The incident at Manesar plant of Maruti Suzuki has been highly disturbing. I wrote in Times of India's comments the following:
"'This is a litmus test for India. India's response to this would tell the world as well as India's own entrepreneurs and professionals how things will shape up for India in future. This was not an unrest but a systematic, criminal, brutal, and highly damaging attack. Such attacks do not take place without political groups being deeply involved. India has allowed its politicians to operate with massively corrupt and criminal practices that can manipulate state and non-state machinery. Enterprises of all sizes have had to contend with pressures from them.
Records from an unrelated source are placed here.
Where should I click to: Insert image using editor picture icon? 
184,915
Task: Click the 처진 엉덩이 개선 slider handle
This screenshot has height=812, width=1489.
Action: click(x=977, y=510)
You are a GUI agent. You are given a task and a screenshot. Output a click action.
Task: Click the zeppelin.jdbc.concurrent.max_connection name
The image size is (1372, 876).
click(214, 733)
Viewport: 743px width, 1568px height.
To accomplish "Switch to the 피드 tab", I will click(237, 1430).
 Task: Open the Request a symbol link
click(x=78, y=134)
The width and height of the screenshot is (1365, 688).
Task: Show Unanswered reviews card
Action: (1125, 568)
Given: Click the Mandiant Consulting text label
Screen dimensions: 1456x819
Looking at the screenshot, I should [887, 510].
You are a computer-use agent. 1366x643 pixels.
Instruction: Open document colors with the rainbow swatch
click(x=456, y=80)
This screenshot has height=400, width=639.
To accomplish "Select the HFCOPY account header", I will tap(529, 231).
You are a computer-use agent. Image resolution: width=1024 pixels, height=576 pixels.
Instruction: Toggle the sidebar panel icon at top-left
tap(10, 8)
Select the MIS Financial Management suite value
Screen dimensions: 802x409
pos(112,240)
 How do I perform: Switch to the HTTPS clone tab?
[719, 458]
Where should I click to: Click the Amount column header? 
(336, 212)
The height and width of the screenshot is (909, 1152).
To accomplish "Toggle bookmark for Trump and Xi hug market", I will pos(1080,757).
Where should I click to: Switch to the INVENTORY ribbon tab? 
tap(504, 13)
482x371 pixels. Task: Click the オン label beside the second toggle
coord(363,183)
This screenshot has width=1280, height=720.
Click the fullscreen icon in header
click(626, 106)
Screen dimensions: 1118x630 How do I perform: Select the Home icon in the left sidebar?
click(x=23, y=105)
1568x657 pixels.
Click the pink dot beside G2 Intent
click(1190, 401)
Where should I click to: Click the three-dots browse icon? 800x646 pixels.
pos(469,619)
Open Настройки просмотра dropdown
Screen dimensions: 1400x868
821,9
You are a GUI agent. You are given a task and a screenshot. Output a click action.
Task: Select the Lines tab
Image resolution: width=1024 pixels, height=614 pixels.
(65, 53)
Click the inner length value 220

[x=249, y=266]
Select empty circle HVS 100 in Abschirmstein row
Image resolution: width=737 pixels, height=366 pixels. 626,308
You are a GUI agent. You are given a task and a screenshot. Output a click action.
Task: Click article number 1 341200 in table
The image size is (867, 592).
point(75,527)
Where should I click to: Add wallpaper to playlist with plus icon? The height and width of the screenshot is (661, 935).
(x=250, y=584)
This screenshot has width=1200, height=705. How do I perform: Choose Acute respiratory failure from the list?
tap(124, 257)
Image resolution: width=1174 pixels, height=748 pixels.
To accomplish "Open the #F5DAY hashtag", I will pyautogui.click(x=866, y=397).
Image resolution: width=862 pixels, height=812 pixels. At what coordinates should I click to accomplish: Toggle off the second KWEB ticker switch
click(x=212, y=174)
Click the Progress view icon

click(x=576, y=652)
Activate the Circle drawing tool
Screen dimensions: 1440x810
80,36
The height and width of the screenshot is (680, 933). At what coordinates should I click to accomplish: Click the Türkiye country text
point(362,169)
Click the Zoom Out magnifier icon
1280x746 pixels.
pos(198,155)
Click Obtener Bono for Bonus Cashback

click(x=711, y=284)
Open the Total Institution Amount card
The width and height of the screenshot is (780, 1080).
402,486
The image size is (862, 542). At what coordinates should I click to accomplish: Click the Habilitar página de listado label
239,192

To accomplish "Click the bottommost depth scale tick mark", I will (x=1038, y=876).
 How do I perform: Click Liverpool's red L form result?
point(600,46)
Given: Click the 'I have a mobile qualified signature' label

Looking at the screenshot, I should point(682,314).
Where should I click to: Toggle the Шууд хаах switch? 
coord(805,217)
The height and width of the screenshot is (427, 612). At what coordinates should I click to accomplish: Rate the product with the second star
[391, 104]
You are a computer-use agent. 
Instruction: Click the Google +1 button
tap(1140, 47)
This is one time when India needs to unequivocally respond to the conspirators and perpetrators and show that rule of law stands supreme. Governments should be held directly accountable and a failure on their part to allow this situation should disqualify them from power. Parties with involvement like this should be banned from elections individually and collectively. The deterrence needs to be that strong. This violence is striking at the very root of India. India's future is at stake. And, India needs to be decisive."
And, then I saw another comment of an ex-employee of Maruti who referred to the pent up frustration of the employees who are required to follow a very strict discipline in Maruti. Having lived in Japan for nearly half of my career I am aware how strict that discipline can be. And it can also be rather insensitive, even cruel. However, when that is mixed with Indian style indifference it can become suffocating. This person claimed that the canteen in Maruti is 20 minutes away when the lunch break is 30 min.
The Japanese systems are designed for harmony. Everybody dresses the same, acts the same, differs in the most muted ways. But India is diversity personified in every sense of the word.
So, while I have no sympathy for the conspirators and perpetrators of the violence I think Maruti's challenge is not how to move from Manesar to Gujarat but to find the right balance between the working cultures of India and Japan.
I believe that both cultures stand to gain if an honest fusion is done.